Pfeiffer’s company works with school districts to look at learning through a neurobiological lens as well as an academic one. As classrooms opened back up, Pfeiffer said she saw there was a need.

“Realizing and hearing the stories of teachers feeling kind of helpless, not sure what to do with the kids, we created Barn Buddies, which is a pen pal program that students get to write to the animals about life and the animals read the letters and write back,” Pfeiffer said.

Hittmeier and Pfeiffer want the kids to be able to write about anything without worrying about being judged. “No one’s trying to fool the kids,” Pfeiffer said. “It’s for us, coming from the social-emotional perspective, how are we able to create this safe space so that the kids can communicate about everything that they’re feeling?” The letters challenge the kids to think about their interactions with each other, Hittmeier said. “The animal will bring up an issue that they’re having with one of their friends,” she said. “Say one of their friends is being mean to them and they don’t know what to do, and so they’ll ask the kids for help and guidance on what to do in those situations.”
Chloe James is a first-grader who is happy to offer advice to her animal friends on the farm.
Chloe James is a first-grader who was happy to offer advice to her friends on the farm. “They wanted to know questions about like how they could interact with their feelings,” Chloe said. After spending a year writing letters, Chloe and her classmates got the chance to meet their pen pals face-to-face at nonprofit The Community Farm.

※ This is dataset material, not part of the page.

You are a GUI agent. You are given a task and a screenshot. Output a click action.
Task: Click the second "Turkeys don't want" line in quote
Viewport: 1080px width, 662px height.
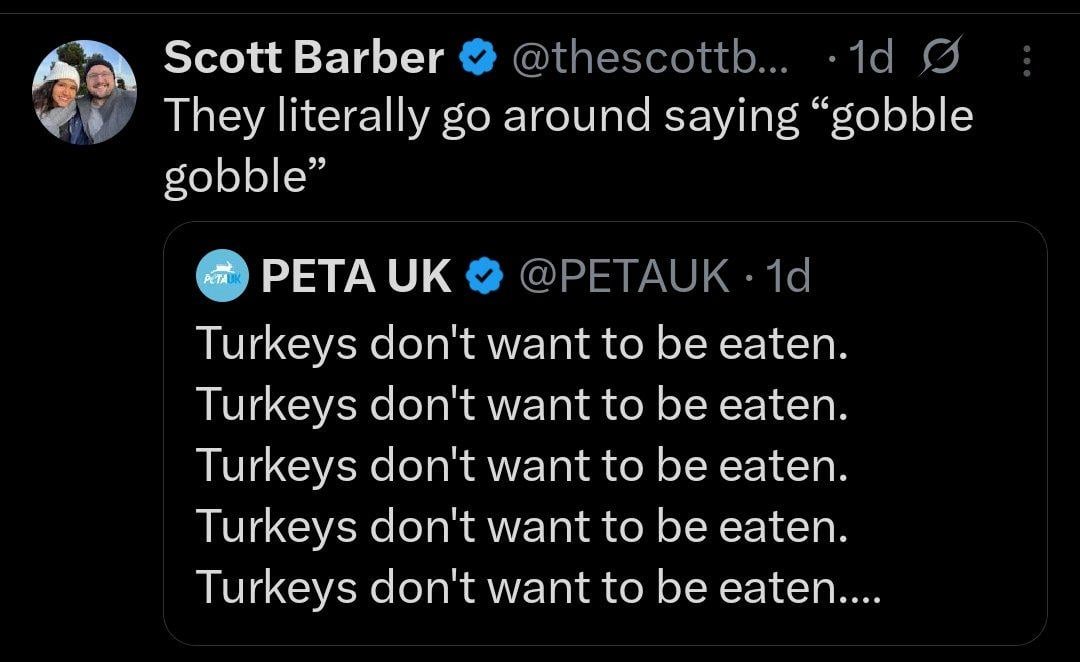click(x=521, y=405)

“More than ever right now, we need avenues for our students to connect, not just with humans, but with animals,” Pfeiffer said.

She said the farm visit teaches children about non-threatening behavior when interacting with the animals.

“I think they can be a little nervous sometimes when they haven’t met people that are around them,” Chloe said.

Pfeiffer said kids can learn a lot from their friends on the farm.

“I think there’s something very wholistic about being in a relationship with an animal,” Pfeiffer said.